Pacific's Honors Program supports special academic programs and extra-curricular programs designed to enrich the social, cultural, and intellectual lives of our students. Honors students are encouraged to participate in the residential program by living in one of the Honors Residence halls, John Ballantyne House for Freshmen and Carter House for Sophomores, though the Honors activities sponsored by these houses are available to all Honors students.
Participation in the Honors Program is by invitation; each undergraduate student who is accepted to the University is considered if they are in a degree seeking program.
Generally, invitees have a a combination of high grades and test scores, but the program also consider students whose backgrounds suggest some unusual talents that regular transcripts and scores cannot reveal. About 15-20% of the freshman class participates in the freshman program.
The program administrators also invite students to join the honors program after their first semester as freshmen at Pacific if they earn a 3.5 GPA or better. Currently, there is no honors program for transfer students.
While in the program, student participate in the following:
- Freshman/Sophomore General Education courses: Honors students begin by taking an Honors section of Pacific Seminars I, and one other Honors General Education course. The Honors GE courses vary each semester, and attempt to cover all nine sub-categories. Honors students may take as many of these courses as they wish, but are only required to complete one Honors GE to complete the program. Most students take one or two in their first two years.
- Sophomore/Junior Honors seminars: This is a four-course sequence of one-unit seminars designed to help students make connections between their General Education Courses their majors. The first three courses will combine to meet the Area II-B General Education requirement.
- Creativity and Knowledge is the first and has students read a number of articles about how human beings create and organize knowledge and asks students to consider their education to date in this light.
- Knowledge and Human Values is next and addresses the ethics of knowledge, asking about the rights and responsibilities entailed by expertise in particular fields, and about how non-experts should relate to the authority of knowledge.
- Social Uses of Knowledge comes third and asks students to apply knowledge to contemporary world affairs. (Students who spend junior year abroad will be excused from this seminar.)
- Senior Project Proposal is the fourth and asks students to convey specialist knowledge to a non-specialist audience by writing a research or grant proposal.
- Senior Project-Senior Year: Most senior projects will be research projects arising out of the fourth seminar, although students may choose other kinds of projects appropriate to their majors.

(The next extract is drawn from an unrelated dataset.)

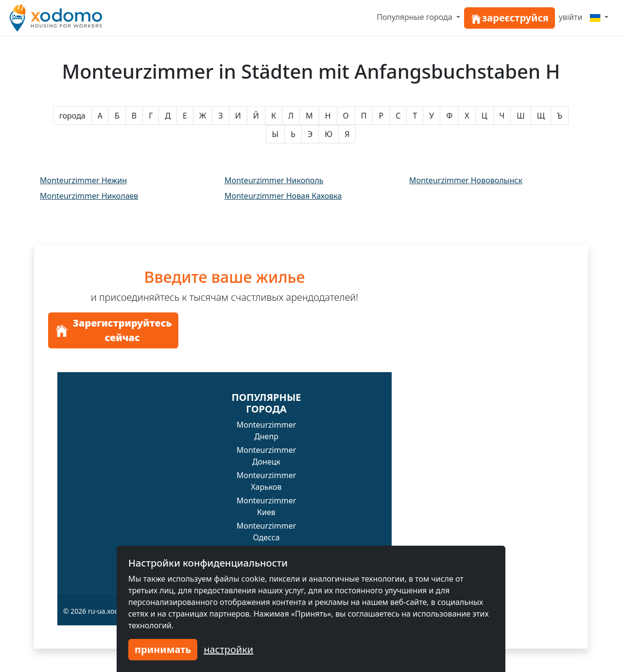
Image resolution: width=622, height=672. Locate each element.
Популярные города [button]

Studio art majors, for example, may submit a piece of original work. Students in schools that require senior projects will do an Honors version, not a second project. Students entering graduate school through one of Pacific's accelerated programs will be excused from this requirement.
We want to encourage our students to be well-rounded, so we supplement the academic program with direct and indirect encouragement to participate in various kinds of extra-curricular activities.
- Honors colloquia: We ask freshmen students to attend on average of one "colloquium" per month from an extensive calendar we publish regularly on the Honors website, with a required minimum total of 8, though many students complete more. Traditional academic colloquia, such as guest lectures, of course make the calendar, but we also include musical and theatrical performances and art shows as well. Since there are so many options for the colloquia, many students find this portion of the program easy to complete. These colloquia are among the features of the program that students come to like best. They help our students see that a university's intellectual and cultural breadth and richness extends beyond the classroom.
- Off-campus events: We arrange a limited number of off-campus events each year to encourage our students to take advantage of the resources of Stockton and of Northern California. We support a yearly Honors Retreat, and we make occasional forays to San Francisco, the Calaveras Big Trees State Park, etc.
- Leadership and service opportunities: We encourage our students' involvement in tutoring, student government, and off-campus service.
A more detailed look at the academic plan can be found online.
Students are expected to maintain high academic standards throughout their four years and to take all required courses in order to have university honors noted on their transcripts. Every honors course carries an honors notation on university transcripts, so students will get credit for whatever part of the program they complete.